Rein instrumental gehalten erforscht DiSalvo mehr oder minder auf Alleingängen eine alternative Realität, in der die Gold & Silver Sessions das Spektrum in die 70er, zum Space und Krautrock, zur Berliner Schule und zum mannigfaltigeren Einsatz von analoger Elektronika samt nebulösen Retro-Synth-Schleifen umgelenkt hat. Wo die Psychedelik den Prog- wie Postrock in kosmischer Neugier schweifen lässt (und damit nicht nur in Chain of Mind an Grails denken lässt), dort reklamiert Delving trotz einer gewissen Deckungsgleichheit zu jedem Zeitpunkt eine eigene Identität und stellt in mancherlei Hinsicht gewissermaßen das in die Breite gehende Worldbuilding dar, wenn Elder das plotgetriebene Narrativ sind.

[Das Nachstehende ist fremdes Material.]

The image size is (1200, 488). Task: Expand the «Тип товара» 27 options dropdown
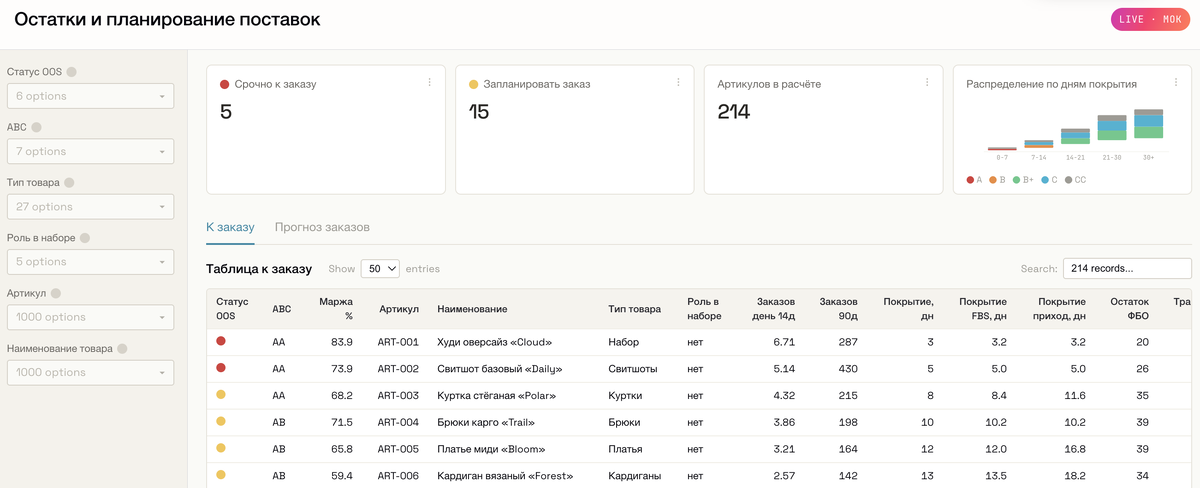coord(90,206)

Fesselnd und unterhaltsam balanciert DiSalvo sein Songwriting als instinktiven Alkt, der Sound dazu ist klar und kraftvoll, organisch.

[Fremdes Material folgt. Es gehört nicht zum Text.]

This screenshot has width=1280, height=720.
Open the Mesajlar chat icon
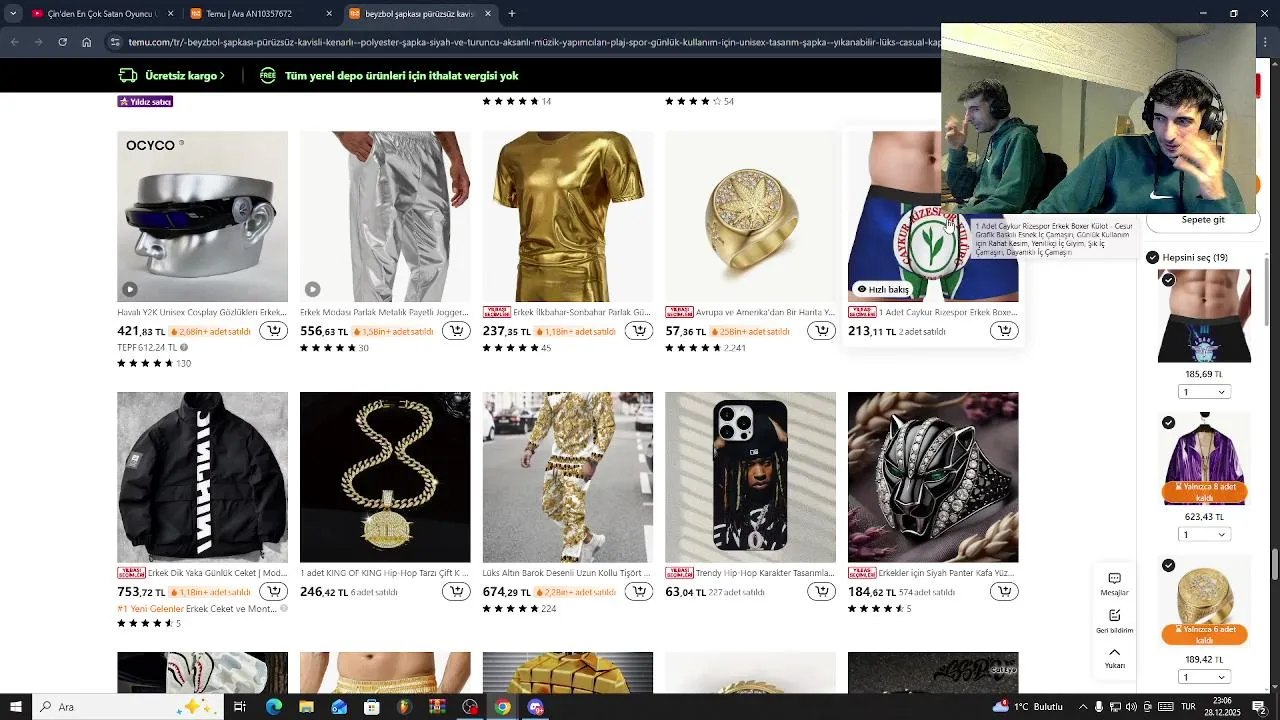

Während man also anderswo darüber diskutieren kann, ob Elder ohne Vocals nicht noch besser wären, entfaltet Delving seinen imaginativen bildgewaltigen, vom Artwork nahezu perfekt eingefangenen Soundtrack tatsächlich umso ungebundener und läuft vor allem in der überragenden zweite Hälfte zur bestechenden Form auf, nachdem die Motorik von New Meridian als Herzstück eine meditative Sogwirkung aufgetan hat.

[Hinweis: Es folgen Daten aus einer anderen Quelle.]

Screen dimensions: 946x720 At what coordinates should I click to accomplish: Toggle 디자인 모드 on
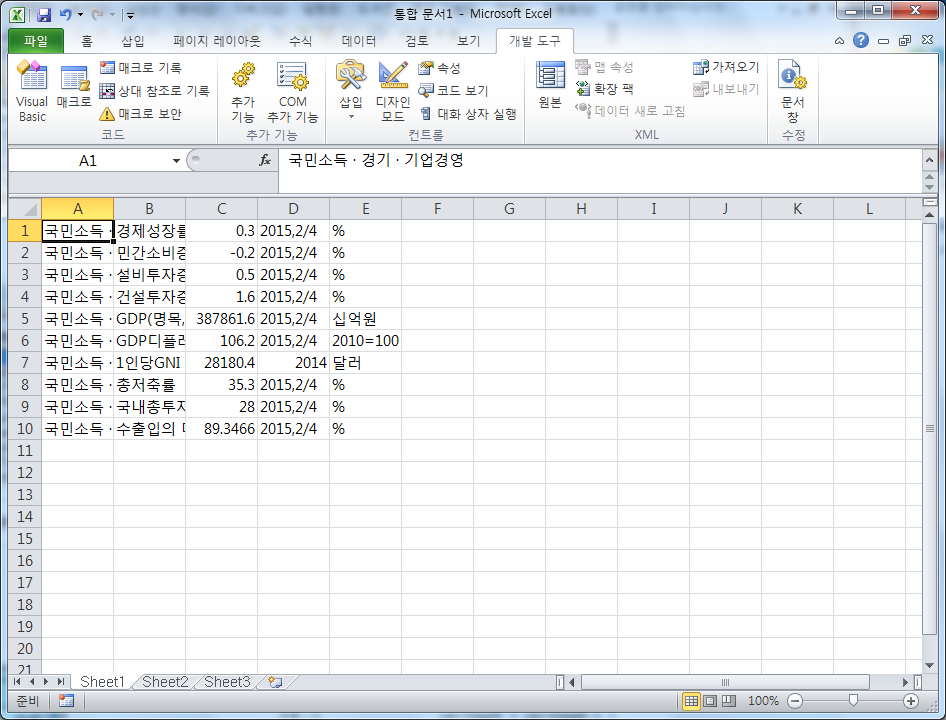click(x=392, y=90)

Dann wandelt das neugierige Zodiak seine Nostalgie verspielt in einen Flirt mit Stoner-Motiven und einer folkloristischen Natürlichkeit samt Ambient-Ausklang um, träumt das atmosphärische The Ascetic melancholisch, bis es herrlich freidreht, oder setzt Vanish With Grace dem virtuosen Jam plötzlich einen derart unerwarteten Beat-Switch zum Mindfuck vor, dass All Paths Diverge als konzeptionelle Antithese zu „Alle Wege führen nach Rom“ auch keine Gedanken über den Müßiggang in Komfortzonen mehr gelten lässt.